Haha, this bug has me in a bad way... I just finished putting together my Mini-Statements and haven't even covered them yet and I'm already looking at the next build. 

The Mini-Statements are awesome, but I do like the full sound of surround even with music. I don't run a center with music (most certainly with movies though) but do keep surrounds on just enough to pull the sound around. Currently those are Polk Monitor series and the sound neutral enough but don't really add much if that makes sense. I'd love to just do it and build Statement-Monitors but I don't have the room here and probably won't in the next place. I also know my amp (Yamaha RX-V673) won't handle that much speaker, it's a little taxed already if I get too ambitious with the volume. Eventually I need to move to pre/post but things like buying a house kind of preclude that for the time being. 

And, one of my best friends is getting married this spring and would appreciate a good pair of speakers for his den. 

Both of these give me an excuse to build a few more speakers, and the Speedsters look really promising. I can save a few bucks buying the components at PE since I hit the 4 piece quantity for everything which makes them more attractive. I won't have time for as involved of a build as the Mini-Statements, but the Speedster cabinets are super easy. 

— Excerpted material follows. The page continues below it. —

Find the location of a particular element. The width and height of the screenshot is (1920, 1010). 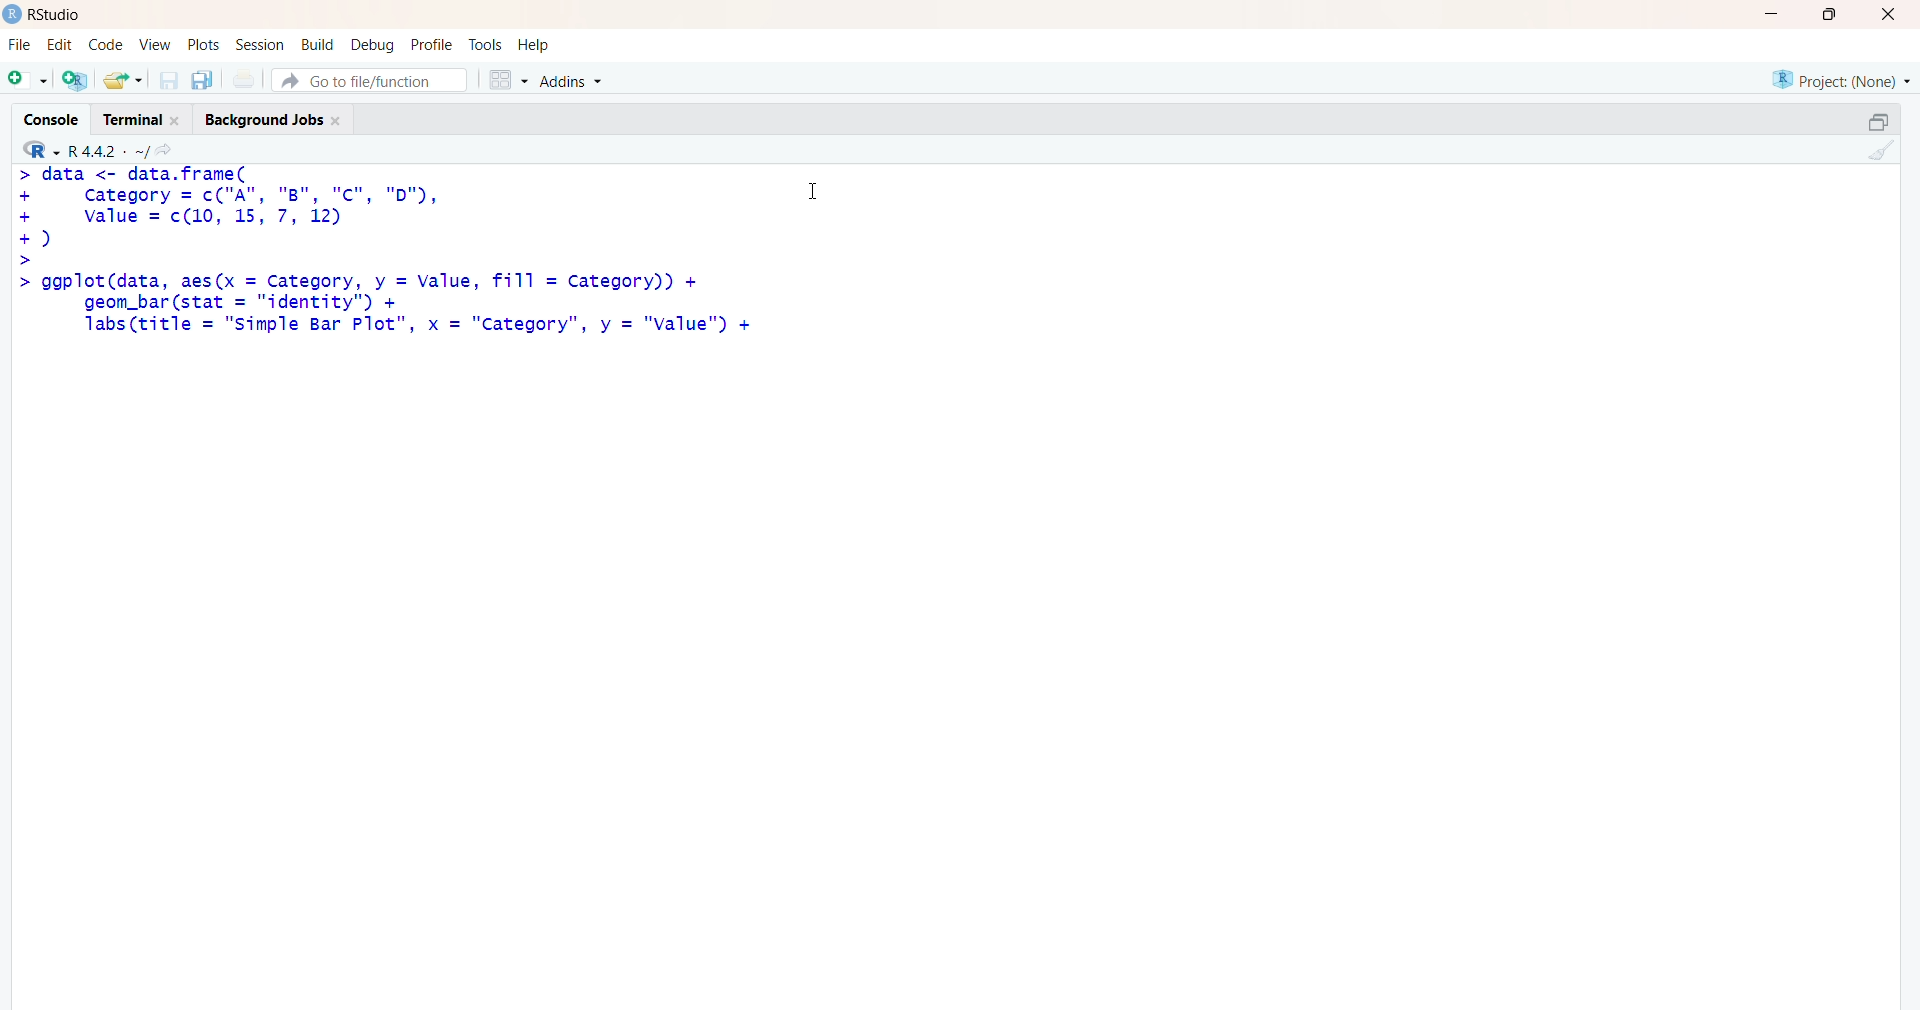

plots is located at coordinates (206, 45).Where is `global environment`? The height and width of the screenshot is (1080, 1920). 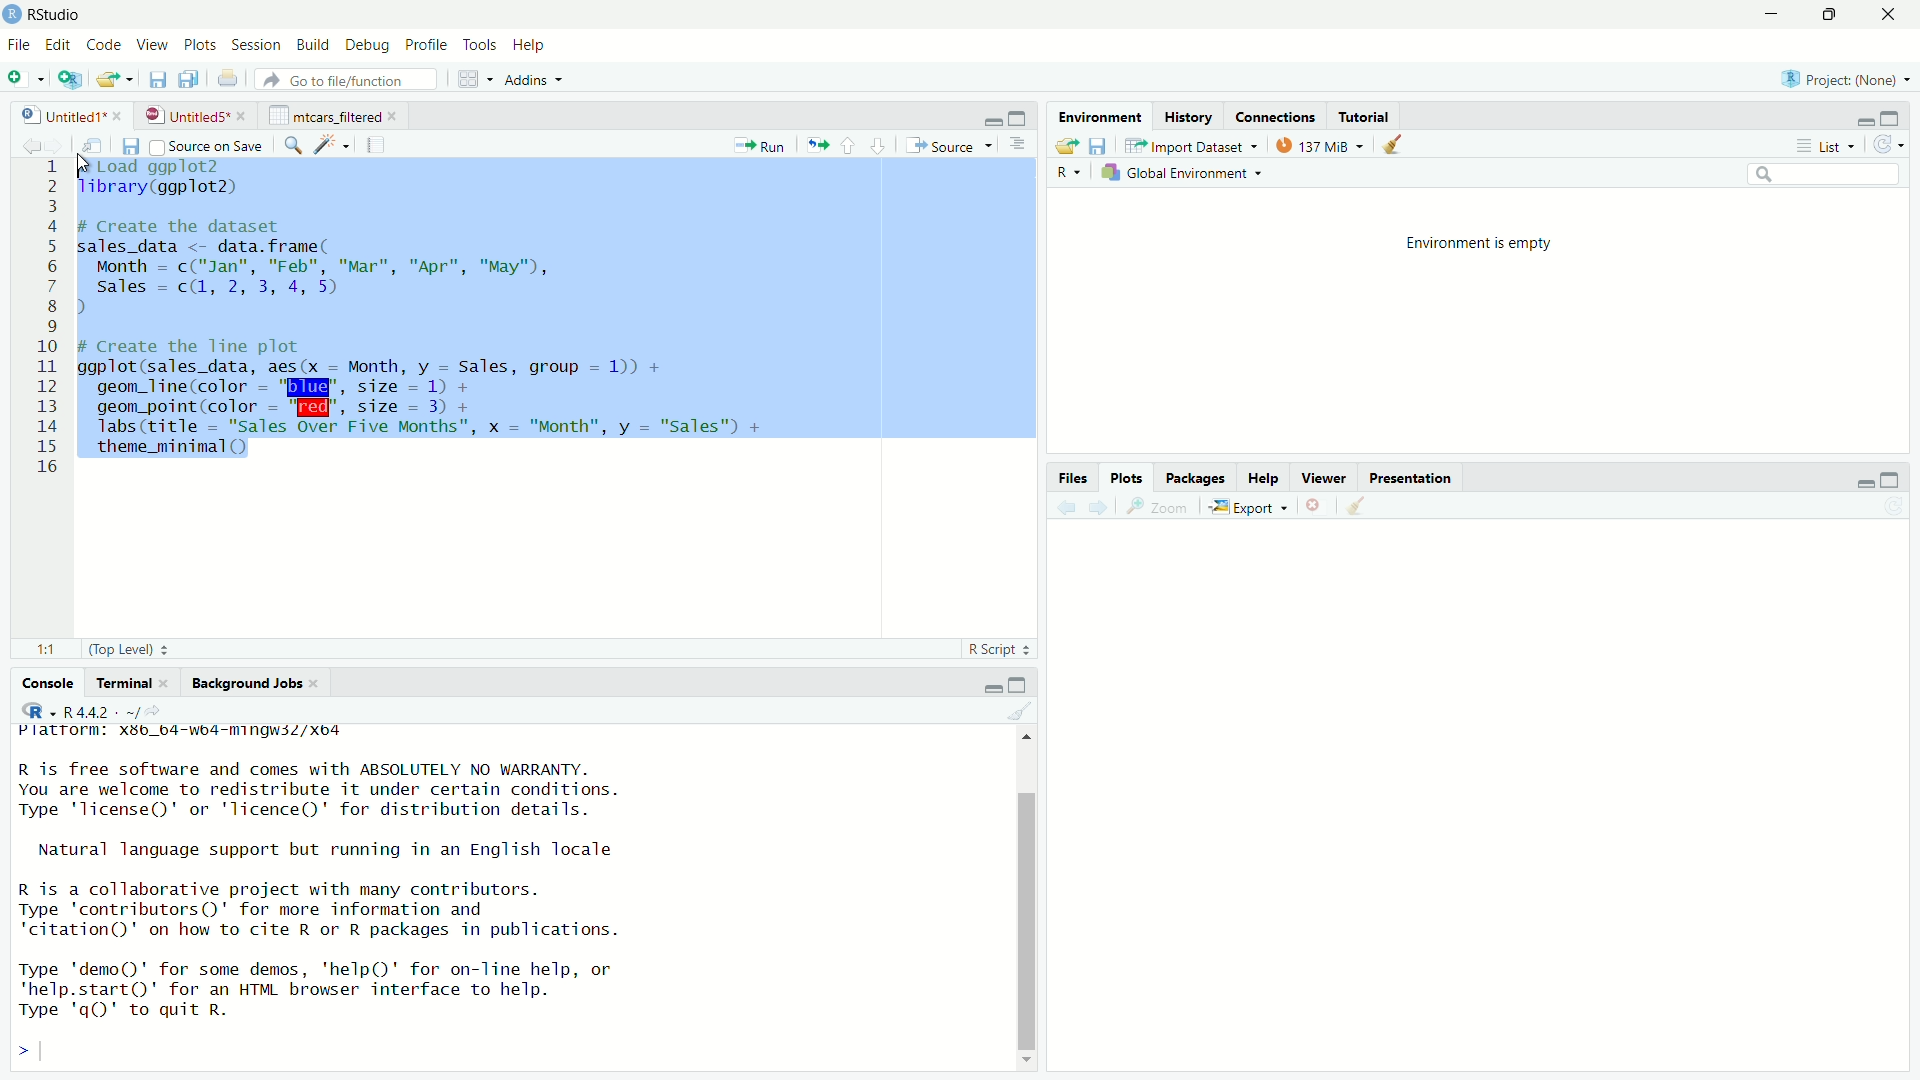
global environment is located at coordinates (1178, 174).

I'm sure they would be ideal speakers for my friends place (two channel amp, small room, sitting on a bookshelf about 6' from the couch) but I don't know how they would pair with the Mini-Statements. They both use the Fountek ribbons, so I think that would match up well. It would also just look sharp to have ribbons in all 4 corners of the room. Not sure about the woofers though. 

Has anyone else tried this? Any other contenders that I should look at? I'm still bouncing center channel ideas around but I see that Paul is working on a MTM tower, perhaps it could be reorganized for a center. How terrible would it be to set a Speedster on it's side and rotate the ribbon back to vertical?


----------



## xsilverjag (Jan 27, 2014)

considering the samething.


----------